Thus, our quantitative mechanisms of very fast localized thermoplastic flow and PT consist of several interrelated steps shown in Fig. 2 and contain several conceptually important points:

  1. (a)

    Proof that plastic flow alone cannot lead to localized in mm-scale band heating, that is why PT is required.

  2. (b)

    Substitution of stress-induced PT with plastic strain-induced PT, which was not previously used in geophysics and leads to completely different kinetic description. Transformation rate is proportional to the strain rate, which explains very high transformation rate for very high-strain rates.

  3. (c)

    Transition to dislocation flow with strong stress concentrators is required to substitute stress-induced PT with barrierless and fast plastic strain-induced PT.

  4. (d)

    Strain-induced PT in a shear band generates severe (singular) TRIP shear and heating, which in turn produces strain-induced PT and so on, resulting in the self-blown-up PT-TRIP-heating process due to positive thermomechanochemical feedback. This process leads to completing the PT on the few second time scale. Severe TRIP shear explains shear-dominated seismic signals.

  5. (e)

    The self-blown-up PT-TRIP leads to the heating above the unstable stationary temperature Ts = 1400 − 1800 K, after which further heating in a shear band occurs due to traditional thermoplastic flow. Achieving T = 1800 K is sufficient to reach \(\dot{\varepsilon }(T)=10-1{0}^{3}\,{{{{\mathrm{s}}}}}^{-1}\) and generate strong seismic waves.

  6. (f)

    These processes repeat themselves at larger scale.

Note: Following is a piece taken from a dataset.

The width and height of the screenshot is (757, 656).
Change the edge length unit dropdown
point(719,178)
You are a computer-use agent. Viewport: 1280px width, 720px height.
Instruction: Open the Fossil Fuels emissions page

Lack of any of these processes due to not meeting the required conditions (e.g., proper orientation or path with a small content of stronger phases) may lead to inability to reach very fast localized PT and plastic flow and cause an earthquake, which explains why the strong earthquakes are relatively rare events. Similarly, lack of seismic activity below 660 km, where endothermic and slow disproportionation reaction from γ-spinel to bridgmanite+oxide (magnesiowüstite) occurs, can be explained.

Relatively small shear strain in laboratory experiment29 (γ = 43 vs. γ = 106 in nature) is because the temperature cannot grow due to an extremely thin band; processes in the third column in Fig. 2 are absent, and TRIP occurs only. Our Eq. 1 below relates the change in strain rate with respect to the initial one before localization. That is why the final strain rate is distributed with depth similar to the initial strain rate before localization. This is consistent with the correlation between seismicity in the transition zone and strain rate before localization34.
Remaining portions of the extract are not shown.